Tips for Getting the Most From Your Savings
- Start early. Time is the most powerful ingredient in compound interest. Even a few extra years can add thousands of dollars to your final balance.
- Be consistent. Setting up automatic monthly transfers removes the temptation to skip a month.
- Shop for the best rate. High-yield savings accounts and certificates of deposit (CDs) often pay significantly more than traditional savings accounts.
- Increase contributions over time. Use the annual increase feature in this calculator to see how raising your savings by even 2–3% each year can dramatically boost your results.
- Account for taxes. If your savings are in a taxable account, enter your marginal tax rate to get a realistic estimate. Tax-advantaged accounts like Roth IRAs and 401(k)s can help you keep more of your earnings.
- Pay off high-interest debt first. Before maximizing savings, consider whether paying down credit card balances would save you more. Our credit card payoff calculator and debt snowball calculator can help you compare.

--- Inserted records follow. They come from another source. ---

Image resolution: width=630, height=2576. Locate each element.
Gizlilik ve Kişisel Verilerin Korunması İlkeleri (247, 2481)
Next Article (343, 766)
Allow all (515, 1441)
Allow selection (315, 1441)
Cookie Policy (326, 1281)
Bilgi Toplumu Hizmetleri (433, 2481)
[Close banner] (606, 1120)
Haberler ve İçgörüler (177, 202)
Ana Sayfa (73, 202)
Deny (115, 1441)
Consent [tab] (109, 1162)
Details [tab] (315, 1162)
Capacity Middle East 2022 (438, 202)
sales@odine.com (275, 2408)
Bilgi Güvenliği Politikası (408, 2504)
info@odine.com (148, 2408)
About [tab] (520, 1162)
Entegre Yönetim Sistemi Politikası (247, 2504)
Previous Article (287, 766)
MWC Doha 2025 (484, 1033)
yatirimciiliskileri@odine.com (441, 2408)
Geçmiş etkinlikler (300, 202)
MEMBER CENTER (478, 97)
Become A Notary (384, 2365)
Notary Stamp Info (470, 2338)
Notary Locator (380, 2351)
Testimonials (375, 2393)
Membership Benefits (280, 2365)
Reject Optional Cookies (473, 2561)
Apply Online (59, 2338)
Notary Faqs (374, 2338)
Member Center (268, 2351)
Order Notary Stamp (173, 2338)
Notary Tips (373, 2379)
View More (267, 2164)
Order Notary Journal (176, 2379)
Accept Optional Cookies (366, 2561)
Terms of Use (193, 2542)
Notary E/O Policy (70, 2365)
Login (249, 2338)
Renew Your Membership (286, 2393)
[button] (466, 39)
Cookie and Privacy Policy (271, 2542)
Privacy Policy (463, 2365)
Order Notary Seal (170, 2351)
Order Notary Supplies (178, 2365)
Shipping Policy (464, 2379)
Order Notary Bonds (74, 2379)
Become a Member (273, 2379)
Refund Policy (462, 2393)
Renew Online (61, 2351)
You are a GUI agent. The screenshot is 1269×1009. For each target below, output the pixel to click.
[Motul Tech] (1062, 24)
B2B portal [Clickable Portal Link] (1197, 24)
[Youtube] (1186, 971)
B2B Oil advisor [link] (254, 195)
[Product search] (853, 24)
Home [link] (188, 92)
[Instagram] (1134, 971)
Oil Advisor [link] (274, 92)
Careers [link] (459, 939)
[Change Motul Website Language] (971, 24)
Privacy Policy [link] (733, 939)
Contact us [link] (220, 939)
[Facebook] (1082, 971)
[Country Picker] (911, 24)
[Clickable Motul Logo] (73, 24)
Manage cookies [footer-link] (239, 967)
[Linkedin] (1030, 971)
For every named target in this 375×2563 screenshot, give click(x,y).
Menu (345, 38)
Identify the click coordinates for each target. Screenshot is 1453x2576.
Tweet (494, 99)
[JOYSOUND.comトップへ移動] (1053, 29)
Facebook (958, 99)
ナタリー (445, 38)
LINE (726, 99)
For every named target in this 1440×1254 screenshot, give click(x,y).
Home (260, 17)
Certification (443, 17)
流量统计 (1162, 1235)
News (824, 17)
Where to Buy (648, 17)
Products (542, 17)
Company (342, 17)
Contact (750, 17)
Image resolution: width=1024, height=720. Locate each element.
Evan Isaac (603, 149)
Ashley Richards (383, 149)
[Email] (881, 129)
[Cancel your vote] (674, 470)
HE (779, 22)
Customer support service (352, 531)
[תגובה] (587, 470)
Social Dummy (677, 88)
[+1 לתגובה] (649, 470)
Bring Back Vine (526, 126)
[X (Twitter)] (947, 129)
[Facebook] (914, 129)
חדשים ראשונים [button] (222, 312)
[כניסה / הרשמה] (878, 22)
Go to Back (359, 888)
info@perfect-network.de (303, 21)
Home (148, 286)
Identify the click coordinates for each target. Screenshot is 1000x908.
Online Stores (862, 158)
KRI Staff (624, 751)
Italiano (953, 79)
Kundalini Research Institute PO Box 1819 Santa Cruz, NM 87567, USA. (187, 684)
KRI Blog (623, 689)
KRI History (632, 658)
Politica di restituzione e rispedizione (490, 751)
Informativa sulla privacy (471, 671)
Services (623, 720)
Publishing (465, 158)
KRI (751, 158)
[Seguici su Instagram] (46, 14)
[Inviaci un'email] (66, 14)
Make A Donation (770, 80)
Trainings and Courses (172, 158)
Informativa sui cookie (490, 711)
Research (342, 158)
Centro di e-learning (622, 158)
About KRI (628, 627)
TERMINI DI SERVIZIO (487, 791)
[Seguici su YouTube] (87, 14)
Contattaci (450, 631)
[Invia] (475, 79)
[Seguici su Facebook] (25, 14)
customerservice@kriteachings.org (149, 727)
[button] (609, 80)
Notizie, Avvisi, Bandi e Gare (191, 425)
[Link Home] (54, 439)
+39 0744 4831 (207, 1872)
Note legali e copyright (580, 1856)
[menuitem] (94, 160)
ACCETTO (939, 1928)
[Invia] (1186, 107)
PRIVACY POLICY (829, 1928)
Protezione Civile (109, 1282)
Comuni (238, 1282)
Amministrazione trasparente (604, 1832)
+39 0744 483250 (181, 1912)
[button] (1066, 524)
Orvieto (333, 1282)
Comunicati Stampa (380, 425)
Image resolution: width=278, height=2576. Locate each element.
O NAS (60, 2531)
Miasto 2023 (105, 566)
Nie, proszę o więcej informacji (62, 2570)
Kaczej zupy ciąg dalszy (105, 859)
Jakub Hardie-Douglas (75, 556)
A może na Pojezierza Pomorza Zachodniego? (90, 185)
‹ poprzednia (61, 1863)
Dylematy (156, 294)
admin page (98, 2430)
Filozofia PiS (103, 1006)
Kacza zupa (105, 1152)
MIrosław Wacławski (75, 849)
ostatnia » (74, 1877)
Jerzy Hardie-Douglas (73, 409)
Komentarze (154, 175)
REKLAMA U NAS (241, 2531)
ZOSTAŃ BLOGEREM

- Plan for the long term. Use our retirement calculator or investment calculator to see how your savings fit into your broader financial goals.
Compound Interest: A Simple Example
Imagine you deposit $1,000 at a 5% annual interest rate, compounded monthly. After one year, you earn about $51.16 in interest — slightly more than $50 because the interest itself earns interest each month. After 10 years with no additional deposits, your $1,000 grows to roughly $1,647. After 30 years, it becomes about $4,467. That extra growth comes entirely from compounding, which is why Albert Einstein reportedly called it "the eighth wonder of the world." To see exactly how much a lump sum will be worth at a future date, try our future value calculator. You can also use the inflation calculator to understand how rising prices may affect your savings' purchasing power over time.